━━━━━ VORLIEGENDER TEXT ━━━━━
Wer war Ross Ulbricht?

Ross Ulbricht wurde am 27. März 1984 in Austin, Texas geboren. Im Alter von 25 Jahren schloss er sein Studium zum Ingenieur in Pennsylvania ab. Nach dem Abgang von der Universität reiste Ulbricht an verschiedene Orte der Welt. Zu diesem Zeitpunkt wurde Ulbricht bewusst, dass er sich nicht mit einem normalen Angestelltenjob zufriedengeben möchte. Er wollte Unternehmer werden.

Ross Ulbricht

Ulbricht beschäftigte sich in sehr stark mit der sogenannten österreichischen Schule der Nationalökonomie, einer sehr liberal geprägten volkswirtschaftlichen Lehrmeinung, welche die Menschen und deren individuelle Vorlieben und deren Handeln als zentrales Objekt innerhalb wirtschaftlicher Prozesse betrachtet. Ersten Beiträgen im zugehörigen Silk Road Forum zufolge wurde er vor allem von den Schriften der Ökonomen Murray Rothbard und Ludwig von Mises geprägt. Mit seiner libertär gesinnten Einstellung sah Ulbricht den Staat als den primären Aggressor an. Sein Ziel war es die staatliche Aggression gegen das Individuum zu verhindern.

"Ich möchte die Wirtschaftstheorie als Mittel verwenden, um die Anwendung von Zwang und Aggression unter der Menschheit abzuschaffen. So wie die Sklaverei fast überall abgeschafft wurde, glaube ich, dass Gewalt und alle andere Formen von Zwang ein Ende haben können."

Ross Ulbricht

Ulbricht glaubte, dass ein uneingeschränkter freier Handel seine Vision der Gesellschaft umsetzen kann. Vor allem der global geführte Krieg gegen Drogen war für Ulbricht nicht zu ertragen. Er wollte die Gewalt des Drogenhandels minimieren und gleichzeitig dem Staat die Möglichkeit nehmen, den Drogenkrieg weiterzuführen.

Mit der Implementierung von Bitcoin als Zahlungsmittel auf Silk Road erlaubt Ulbricht jeden Nutzer direkt monetären Wert auszutauschen. Keine Regierung oder Bank konnte den Zahlungsverkehr der Markteilnehmer stoppen. Bitcoin und das Tor-Netzwerk boten Ulbricht unbegrenzte Möglichkeiten. Gleichzeitig gab es damit für Bitcoin auch den ersten realen Anwendungsfall. Das noch heute stark verbreitete Vorurteil, dass Bitcoin nur von Kriminellen benutzt wird, hat seinen Ursprung in den Anfangszeiten der Silk Road.
━━━━━ BEREITGESTELLTE DATEN ━━━━━
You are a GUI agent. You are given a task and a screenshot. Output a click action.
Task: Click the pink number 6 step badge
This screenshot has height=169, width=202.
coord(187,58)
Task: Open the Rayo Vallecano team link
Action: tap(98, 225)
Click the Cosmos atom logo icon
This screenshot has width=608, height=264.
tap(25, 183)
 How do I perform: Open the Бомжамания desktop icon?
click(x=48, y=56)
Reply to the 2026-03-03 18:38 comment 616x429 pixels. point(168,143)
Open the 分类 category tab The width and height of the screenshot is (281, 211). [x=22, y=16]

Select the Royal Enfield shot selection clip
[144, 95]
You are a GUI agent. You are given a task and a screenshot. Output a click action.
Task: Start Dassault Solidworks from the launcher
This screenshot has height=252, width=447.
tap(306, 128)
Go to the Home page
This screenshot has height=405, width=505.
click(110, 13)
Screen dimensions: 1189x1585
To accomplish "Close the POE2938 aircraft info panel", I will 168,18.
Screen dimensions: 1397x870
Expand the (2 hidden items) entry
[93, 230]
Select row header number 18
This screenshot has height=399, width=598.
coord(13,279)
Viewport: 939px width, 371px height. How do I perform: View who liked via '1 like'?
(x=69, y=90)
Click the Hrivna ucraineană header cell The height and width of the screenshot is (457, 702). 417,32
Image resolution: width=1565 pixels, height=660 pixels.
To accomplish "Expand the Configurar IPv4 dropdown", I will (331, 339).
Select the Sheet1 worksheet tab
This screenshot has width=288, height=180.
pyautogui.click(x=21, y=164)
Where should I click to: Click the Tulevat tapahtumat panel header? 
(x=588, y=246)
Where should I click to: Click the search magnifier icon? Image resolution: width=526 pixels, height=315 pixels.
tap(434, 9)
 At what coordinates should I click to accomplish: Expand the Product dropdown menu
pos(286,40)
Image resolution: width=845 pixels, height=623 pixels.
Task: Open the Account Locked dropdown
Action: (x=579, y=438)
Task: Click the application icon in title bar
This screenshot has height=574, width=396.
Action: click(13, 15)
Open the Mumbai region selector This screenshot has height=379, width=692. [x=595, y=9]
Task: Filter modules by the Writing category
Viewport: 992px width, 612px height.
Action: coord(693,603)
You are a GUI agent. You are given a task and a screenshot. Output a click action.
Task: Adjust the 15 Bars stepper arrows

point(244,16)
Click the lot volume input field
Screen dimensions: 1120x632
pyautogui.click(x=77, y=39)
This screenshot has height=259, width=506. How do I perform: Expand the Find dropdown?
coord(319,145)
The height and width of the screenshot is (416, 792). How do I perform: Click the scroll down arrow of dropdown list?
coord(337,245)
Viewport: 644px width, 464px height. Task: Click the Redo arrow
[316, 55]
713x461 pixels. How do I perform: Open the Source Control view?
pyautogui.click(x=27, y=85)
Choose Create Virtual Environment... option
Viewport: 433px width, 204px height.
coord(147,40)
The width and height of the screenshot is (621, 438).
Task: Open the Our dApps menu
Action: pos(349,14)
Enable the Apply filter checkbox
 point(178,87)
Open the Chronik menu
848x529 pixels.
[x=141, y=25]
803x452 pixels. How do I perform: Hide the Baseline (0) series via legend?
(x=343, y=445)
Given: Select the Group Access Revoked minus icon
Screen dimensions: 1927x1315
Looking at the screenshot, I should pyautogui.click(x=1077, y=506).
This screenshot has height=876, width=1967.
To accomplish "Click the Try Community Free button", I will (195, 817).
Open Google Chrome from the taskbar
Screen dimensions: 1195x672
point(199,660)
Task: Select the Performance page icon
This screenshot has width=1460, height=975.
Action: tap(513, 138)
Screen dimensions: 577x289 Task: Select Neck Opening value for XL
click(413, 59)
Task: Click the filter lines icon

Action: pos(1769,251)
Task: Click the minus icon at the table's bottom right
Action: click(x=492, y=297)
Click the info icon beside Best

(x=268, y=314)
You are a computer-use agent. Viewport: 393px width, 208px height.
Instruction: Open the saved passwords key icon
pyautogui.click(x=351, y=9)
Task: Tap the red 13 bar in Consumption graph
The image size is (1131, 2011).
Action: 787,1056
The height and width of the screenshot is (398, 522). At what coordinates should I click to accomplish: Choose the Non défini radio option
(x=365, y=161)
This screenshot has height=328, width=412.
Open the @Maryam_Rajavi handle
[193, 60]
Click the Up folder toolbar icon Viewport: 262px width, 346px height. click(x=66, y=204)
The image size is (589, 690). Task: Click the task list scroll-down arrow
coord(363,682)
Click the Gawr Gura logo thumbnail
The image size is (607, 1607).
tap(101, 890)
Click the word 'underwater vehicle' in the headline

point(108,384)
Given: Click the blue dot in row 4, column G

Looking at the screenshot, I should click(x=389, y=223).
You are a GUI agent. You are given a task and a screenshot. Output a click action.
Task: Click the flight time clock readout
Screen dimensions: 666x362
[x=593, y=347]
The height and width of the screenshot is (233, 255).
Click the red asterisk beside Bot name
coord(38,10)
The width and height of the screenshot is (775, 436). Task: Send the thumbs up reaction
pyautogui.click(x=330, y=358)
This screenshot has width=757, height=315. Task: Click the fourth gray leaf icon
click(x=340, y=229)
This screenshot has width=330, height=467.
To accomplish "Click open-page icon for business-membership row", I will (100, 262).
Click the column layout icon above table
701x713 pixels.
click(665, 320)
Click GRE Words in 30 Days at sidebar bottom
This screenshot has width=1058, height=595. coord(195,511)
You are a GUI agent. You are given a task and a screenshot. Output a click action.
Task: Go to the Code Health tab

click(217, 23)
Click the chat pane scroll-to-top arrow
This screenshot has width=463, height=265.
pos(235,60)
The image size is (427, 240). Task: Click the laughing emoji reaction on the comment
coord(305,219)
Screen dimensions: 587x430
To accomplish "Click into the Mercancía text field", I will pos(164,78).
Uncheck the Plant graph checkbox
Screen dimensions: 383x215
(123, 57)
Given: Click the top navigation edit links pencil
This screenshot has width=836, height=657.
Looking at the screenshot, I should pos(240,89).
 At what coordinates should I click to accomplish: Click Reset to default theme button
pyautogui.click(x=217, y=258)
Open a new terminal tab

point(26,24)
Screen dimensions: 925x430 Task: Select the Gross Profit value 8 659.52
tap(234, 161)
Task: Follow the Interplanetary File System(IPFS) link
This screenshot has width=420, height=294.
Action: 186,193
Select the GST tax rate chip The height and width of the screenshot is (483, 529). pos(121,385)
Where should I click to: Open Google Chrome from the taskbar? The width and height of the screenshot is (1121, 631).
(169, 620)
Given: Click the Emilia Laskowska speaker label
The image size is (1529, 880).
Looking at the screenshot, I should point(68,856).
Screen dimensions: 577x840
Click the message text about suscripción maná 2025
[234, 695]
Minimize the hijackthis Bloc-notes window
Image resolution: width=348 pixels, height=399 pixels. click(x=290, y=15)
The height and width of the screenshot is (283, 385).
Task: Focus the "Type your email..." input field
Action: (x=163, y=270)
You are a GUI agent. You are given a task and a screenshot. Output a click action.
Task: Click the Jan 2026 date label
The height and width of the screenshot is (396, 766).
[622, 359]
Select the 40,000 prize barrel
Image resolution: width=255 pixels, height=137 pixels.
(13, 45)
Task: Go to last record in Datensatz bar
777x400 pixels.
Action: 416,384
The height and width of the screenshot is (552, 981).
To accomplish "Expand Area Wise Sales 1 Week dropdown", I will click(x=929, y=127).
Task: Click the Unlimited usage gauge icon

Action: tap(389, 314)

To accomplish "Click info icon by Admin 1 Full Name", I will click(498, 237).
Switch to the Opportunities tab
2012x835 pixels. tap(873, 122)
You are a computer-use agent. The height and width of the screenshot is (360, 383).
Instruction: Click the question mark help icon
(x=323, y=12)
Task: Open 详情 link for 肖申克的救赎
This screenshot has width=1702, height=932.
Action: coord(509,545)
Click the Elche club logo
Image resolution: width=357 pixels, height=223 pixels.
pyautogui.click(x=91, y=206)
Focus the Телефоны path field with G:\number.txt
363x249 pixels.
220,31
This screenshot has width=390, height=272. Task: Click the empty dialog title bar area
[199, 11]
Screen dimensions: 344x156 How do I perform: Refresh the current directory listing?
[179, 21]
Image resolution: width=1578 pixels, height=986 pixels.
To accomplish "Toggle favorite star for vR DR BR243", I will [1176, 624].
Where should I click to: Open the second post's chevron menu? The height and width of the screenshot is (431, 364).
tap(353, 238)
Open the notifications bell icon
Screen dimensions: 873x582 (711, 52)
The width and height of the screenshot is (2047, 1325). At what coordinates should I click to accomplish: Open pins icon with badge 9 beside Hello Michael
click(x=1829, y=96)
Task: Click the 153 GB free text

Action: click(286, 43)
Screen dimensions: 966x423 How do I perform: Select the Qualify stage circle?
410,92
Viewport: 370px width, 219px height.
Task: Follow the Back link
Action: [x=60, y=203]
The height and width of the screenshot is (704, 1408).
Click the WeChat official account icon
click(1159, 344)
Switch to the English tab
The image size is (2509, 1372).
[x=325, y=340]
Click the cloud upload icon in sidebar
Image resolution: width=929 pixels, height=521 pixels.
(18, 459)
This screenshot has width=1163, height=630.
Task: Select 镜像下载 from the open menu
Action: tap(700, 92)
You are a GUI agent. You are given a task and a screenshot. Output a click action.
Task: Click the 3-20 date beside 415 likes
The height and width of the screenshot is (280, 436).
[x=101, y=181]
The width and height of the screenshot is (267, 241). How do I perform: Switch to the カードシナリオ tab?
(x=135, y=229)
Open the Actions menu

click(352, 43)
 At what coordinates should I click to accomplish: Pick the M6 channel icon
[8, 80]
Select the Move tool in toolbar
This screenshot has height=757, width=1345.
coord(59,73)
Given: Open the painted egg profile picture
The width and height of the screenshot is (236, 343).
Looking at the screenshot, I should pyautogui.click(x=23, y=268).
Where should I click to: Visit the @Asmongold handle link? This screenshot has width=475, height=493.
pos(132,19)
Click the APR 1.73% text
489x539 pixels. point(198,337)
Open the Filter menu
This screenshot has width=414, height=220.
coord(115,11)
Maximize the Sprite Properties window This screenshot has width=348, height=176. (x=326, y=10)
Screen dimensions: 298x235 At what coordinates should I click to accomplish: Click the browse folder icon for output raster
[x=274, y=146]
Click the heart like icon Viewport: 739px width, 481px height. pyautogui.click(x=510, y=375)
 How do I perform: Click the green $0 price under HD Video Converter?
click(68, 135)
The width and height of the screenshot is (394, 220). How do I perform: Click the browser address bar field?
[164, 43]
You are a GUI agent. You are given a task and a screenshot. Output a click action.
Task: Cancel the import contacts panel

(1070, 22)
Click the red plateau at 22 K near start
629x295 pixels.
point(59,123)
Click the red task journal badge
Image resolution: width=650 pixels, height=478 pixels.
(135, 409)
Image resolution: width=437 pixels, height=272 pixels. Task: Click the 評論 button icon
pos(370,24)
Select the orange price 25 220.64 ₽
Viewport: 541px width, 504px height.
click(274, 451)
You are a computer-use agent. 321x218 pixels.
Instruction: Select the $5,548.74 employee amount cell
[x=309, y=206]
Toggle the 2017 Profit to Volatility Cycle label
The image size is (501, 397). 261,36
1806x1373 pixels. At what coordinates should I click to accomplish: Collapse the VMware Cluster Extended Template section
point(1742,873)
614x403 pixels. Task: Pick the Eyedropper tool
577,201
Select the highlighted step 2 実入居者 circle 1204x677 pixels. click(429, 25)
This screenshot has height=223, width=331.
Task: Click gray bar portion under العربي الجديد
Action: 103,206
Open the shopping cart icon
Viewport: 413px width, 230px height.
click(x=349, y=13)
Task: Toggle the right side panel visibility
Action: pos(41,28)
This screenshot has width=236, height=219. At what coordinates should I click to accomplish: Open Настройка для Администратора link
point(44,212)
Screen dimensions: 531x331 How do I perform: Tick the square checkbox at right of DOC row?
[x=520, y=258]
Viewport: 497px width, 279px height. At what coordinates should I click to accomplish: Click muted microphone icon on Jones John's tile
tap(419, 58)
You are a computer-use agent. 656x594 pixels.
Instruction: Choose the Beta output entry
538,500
━━━━━
_SCHRIFTLICHE AUFGABEN:_
• A. Beantworten Sie anhand des Textes über Ross Ulbricht die folgenden Fragen:
(i) In welcher Stadt wurde Ross Ulbricht geboren?
(ii) Von den Schriften welcher beiden Ökonomen wurde er vor allem geprägt?
(iii) Welches Zahlungsmittel führte er auf Silk Road ein?
• B. Tippen Sie aus dem Text über Ross Ulbricht den Abschnitt von „Ross Ulbricht wurde“ bis einschließlich „wollte Unternehmer werden.“ wortgetreu ab.
Die Datensätze stehen in keinem Zusammenhang mit dem Text über Ross Ulbricht.

_VOLLSTÄNDIGE ANTWORTEN:_
• A.
(i) In Austin, Texas.
(ii) Von den Schriften von Murray Rothbard und Ludwig von Mises.
(iii) Bitcoin.

• B.
Ross Ulbricht wurde am 27. März 1984 in Austin, Texas geboren. Im Alter von 25 Jahren schloss er sein Studium zum Ingenieur in Pennsylvania ab. Nach dem Abgang von der Universität reiste Ulbricht an verschiedene Orte der Welt. Zu diesem Zeitpunkt wurde Ulbricht bewusst, dass er sich nicht mit einem normalen Angestelltenjob zufriedengeben möchte. Er wollte Unternehmer werden.